## Passage provided
━━━━━━━━━━

The two belt rollers 106, 107 are in contact with the inner peripheral face 111b of the transport belt 111. The belt roller 106 which is positioned downstream side of the transport path is coupled with a transport motor 174. The transport motor 174 is rotatingly driven on the basis of the control of the controller 100. The other belt roller 107 is a driven roller rotated by the rotational force given from the transport belt 111 in accordance with the rotation of the belt roller 106.
A nip roller 138 and a nip-receiving roller 139 are placed in the vicinity of the belt roller 107 so as to sandwich the transport belt 111. The nip roller 138 is downward urged by a spring (not shown) so that the printing sheet P supplied to the transport unit 120 is pressed against the transport face 127. The nip roller 138 and the nip-receiving roller 139 nip the printing sheet P together with the transport belt 111. In this aspect, the outer peripheral face of the transport belt 111 is treated with adhesive silicon rubber, so that the printing sheet P is surely adhered to the transport face 127.
A separation plate 140 is disposed on the left side of the transport unit 120 in Fig. 1. The right end of the separation plate 140 enters between the printing sheet P and the transport belt 111, whereby the printing sheet P adhered to the transport face 127 of the transport belt 111 is peeled from the transport face 127.

━━━━━━━━━━

## Data listing
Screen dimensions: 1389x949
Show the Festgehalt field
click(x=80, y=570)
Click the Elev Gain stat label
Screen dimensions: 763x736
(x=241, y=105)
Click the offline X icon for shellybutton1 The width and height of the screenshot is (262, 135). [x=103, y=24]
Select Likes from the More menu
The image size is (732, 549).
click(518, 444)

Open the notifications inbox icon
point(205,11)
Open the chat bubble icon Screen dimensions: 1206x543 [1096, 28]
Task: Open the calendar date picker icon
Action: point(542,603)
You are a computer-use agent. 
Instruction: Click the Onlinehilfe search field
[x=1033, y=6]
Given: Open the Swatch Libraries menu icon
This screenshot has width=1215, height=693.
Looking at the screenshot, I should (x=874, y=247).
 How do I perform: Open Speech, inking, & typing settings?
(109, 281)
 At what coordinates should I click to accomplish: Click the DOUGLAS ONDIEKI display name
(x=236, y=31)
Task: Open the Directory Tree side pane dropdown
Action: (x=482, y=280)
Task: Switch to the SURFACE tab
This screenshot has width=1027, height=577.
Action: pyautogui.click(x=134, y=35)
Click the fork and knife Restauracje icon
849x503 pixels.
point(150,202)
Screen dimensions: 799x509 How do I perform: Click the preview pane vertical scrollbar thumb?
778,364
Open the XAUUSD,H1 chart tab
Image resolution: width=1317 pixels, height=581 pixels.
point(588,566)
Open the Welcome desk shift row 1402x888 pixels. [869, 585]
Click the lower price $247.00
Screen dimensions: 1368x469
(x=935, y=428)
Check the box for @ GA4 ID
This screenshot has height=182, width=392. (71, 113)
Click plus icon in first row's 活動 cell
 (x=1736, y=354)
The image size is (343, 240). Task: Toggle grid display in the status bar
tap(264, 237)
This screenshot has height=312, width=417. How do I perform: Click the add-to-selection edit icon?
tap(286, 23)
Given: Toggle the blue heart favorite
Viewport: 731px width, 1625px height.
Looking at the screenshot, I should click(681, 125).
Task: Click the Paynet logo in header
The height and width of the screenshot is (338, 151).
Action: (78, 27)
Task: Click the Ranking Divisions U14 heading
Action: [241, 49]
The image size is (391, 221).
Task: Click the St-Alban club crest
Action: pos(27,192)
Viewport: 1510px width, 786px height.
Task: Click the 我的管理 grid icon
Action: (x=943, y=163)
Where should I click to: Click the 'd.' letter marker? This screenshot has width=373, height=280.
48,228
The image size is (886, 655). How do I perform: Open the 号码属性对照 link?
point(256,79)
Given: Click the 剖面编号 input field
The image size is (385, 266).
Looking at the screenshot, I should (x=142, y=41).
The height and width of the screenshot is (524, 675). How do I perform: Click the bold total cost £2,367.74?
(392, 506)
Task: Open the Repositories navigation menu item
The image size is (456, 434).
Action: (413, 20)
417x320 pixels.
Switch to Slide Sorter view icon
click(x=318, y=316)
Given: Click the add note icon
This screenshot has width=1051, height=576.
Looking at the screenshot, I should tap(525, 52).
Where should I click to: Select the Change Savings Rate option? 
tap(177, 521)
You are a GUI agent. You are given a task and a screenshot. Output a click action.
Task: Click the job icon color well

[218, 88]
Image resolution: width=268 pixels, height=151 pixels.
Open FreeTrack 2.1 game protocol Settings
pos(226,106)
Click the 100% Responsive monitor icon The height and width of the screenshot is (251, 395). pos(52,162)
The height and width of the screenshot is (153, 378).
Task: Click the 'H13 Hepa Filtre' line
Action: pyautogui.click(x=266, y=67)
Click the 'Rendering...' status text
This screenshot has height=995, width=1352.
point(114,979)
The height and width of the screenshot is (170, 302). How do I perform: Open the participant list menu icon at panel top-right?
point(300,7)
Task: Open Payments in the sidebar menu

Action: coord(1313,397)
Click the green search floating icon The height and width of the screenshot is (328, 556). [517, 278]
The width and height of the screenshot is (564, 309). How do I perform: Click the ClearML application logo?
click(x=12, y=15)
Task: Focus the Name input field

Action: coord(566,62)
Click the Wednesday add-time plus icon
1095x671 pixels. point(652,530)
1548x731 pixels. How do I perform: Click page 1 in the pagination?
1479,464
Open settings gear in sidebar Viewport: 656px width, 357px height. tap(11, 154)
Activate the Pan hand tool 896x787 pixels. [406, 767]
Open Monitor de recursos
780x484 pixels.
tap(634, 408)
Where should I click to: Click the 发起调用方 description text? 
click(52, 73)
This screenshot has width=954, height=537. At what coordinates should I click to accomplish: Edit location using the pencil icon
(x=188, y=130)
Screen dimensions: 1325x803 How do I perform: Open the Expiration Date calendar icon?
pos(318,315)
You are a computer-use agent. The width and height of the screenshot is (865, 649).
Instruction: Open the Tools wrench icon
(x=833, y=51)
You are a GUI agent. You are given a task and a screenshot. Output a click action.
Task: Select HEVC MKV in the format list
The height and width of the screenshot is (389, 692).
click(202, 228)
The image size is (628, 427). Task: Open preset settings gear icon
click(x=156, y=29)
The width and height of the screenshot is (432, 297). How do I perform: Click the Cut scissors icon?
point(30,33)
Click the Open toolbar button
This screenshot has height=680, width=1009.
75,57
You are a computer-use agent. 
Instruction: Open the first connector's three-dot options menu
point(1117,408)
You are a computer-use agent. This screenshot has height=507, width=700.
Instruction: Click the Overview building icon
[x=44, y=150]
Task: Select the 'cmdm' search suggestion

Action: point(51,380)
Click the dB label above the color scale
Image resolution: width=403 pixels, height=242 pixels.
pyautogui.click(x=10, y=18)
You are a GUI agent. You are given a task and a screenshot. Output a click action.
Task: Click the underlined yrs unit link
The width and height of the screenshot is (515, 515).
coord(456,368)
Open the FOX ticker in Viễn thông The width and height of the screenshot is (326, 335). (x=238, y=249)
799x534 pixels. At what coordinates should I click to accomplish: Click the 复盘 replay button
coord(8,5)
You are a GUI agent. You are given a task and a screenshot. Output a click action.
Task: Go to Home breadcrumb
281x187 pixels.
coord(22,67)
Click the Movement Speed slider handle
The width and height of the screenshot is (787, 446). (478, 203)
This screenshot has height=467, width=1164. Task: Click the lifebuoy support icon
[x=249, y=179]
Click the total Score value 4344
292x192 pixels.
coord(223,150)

━━━━━━━━━━

## Work instructions
(A) From the transport belt passage, list every roller it names, along with its reference number.
(B) Summarize the transport belt passage in two sentences.
(C) Reproduce the transport belt passage from "A nip roller" to "to the transport face 127.".

## Replies
(A)
belt roller 106
belt roller 107
nip roller 138
nip-receiving roller 139

(B) The transport belt 111 runs on belt roller 106, which a transport motor 174 drives under the controller 100, and belt roller 107, a driven roller. A spring urges nip roller 138 downward so that it and nip-receiving roller 139 press the printing sheet P onto the adhesive silicon rubber transport face 127, and separation plate 140 later peels the sheet from that face.

(C)
A nip roller 138 and a nip-receiving roller 139 are placed in the vicinity of the belt roller 107 so as to sandwich the transport belt 111. The nip roller 138 is downward urged by a spring (not shown) so that the printing sheet P supplied to the transport unit 120 is pressed against the transport face 127. The nip roller 138 and the nip-receiving roller 139 nip the printing sheet P together with the transport belt 111. In this aspect, the outer peripheral face of the transport belt 111 is treated with adhesive silicon rubber, so that the printing sheet P is surely adhered to the transport face 127.